[Item position entries]
········
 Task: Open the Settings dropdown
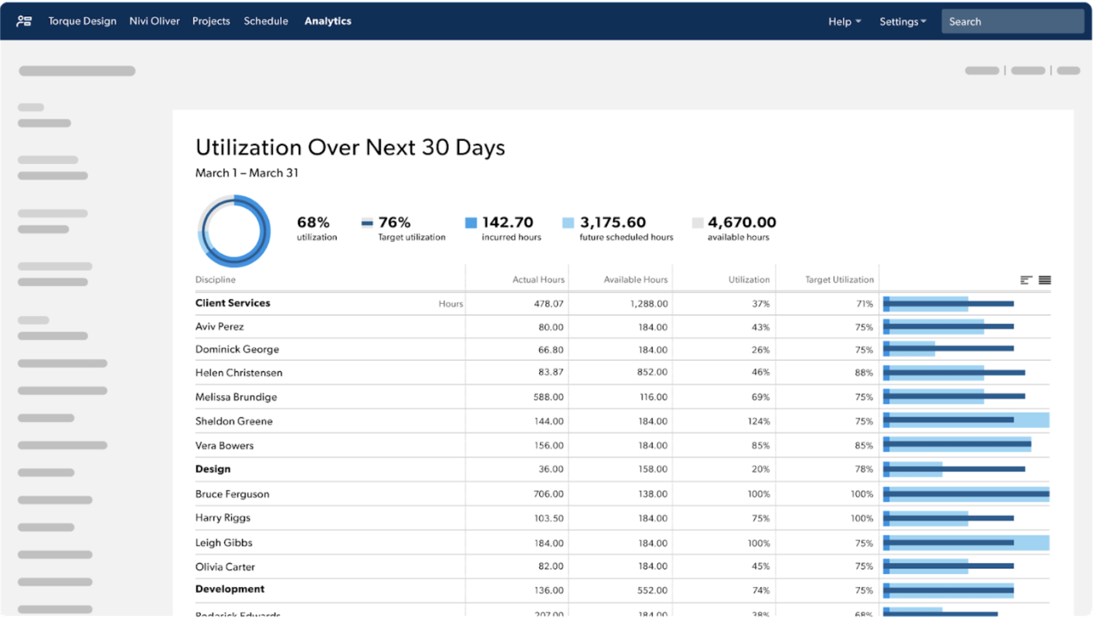(x=903, y=21)
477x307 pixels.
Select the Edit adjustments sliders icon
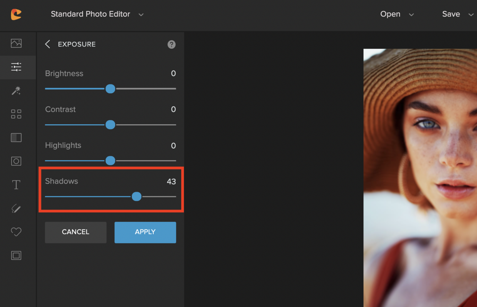pyautogui.click(x=16, y=67)
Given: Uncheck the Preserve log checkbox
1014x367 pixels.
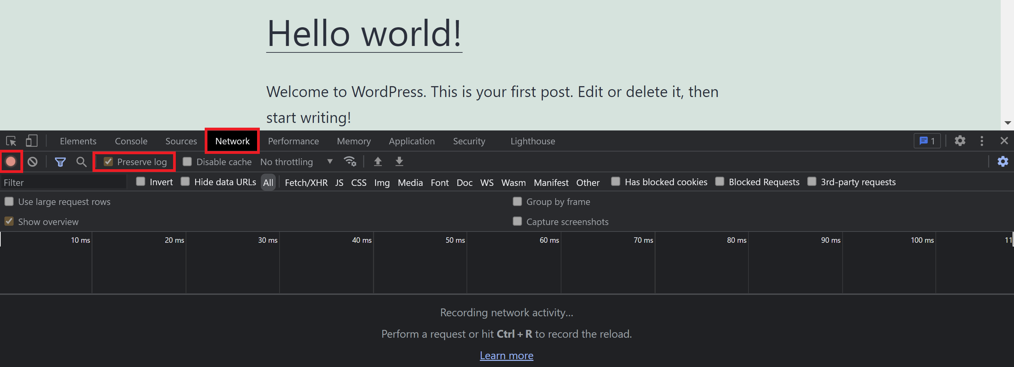Looking at the screenshot, I should 108,162.
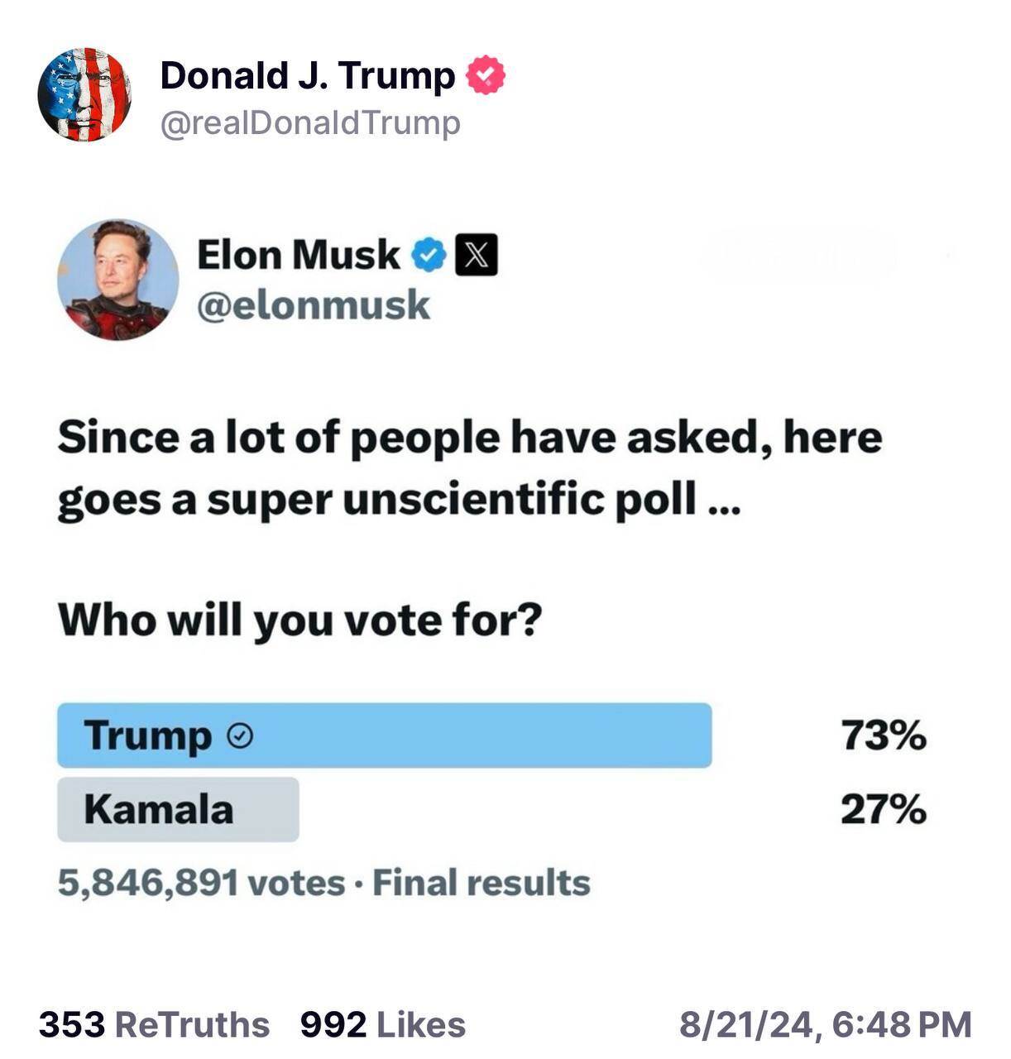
········
Given request:
Rewrite the data above, replacing "pixels" with "px" everywhere and keeping everything else the same. Omit the pictures from your version.

Exercise result:
 Task: Open the Settings dropdown
(x=903, y=21)
477x307 px.
Select the Edit adjustments sliders icon
pyautogui.click(x=16, y=67)
Given: Uncheck the Preserve log checkbox
1014x367 px.
Looking at the screenshot, I should 108,162.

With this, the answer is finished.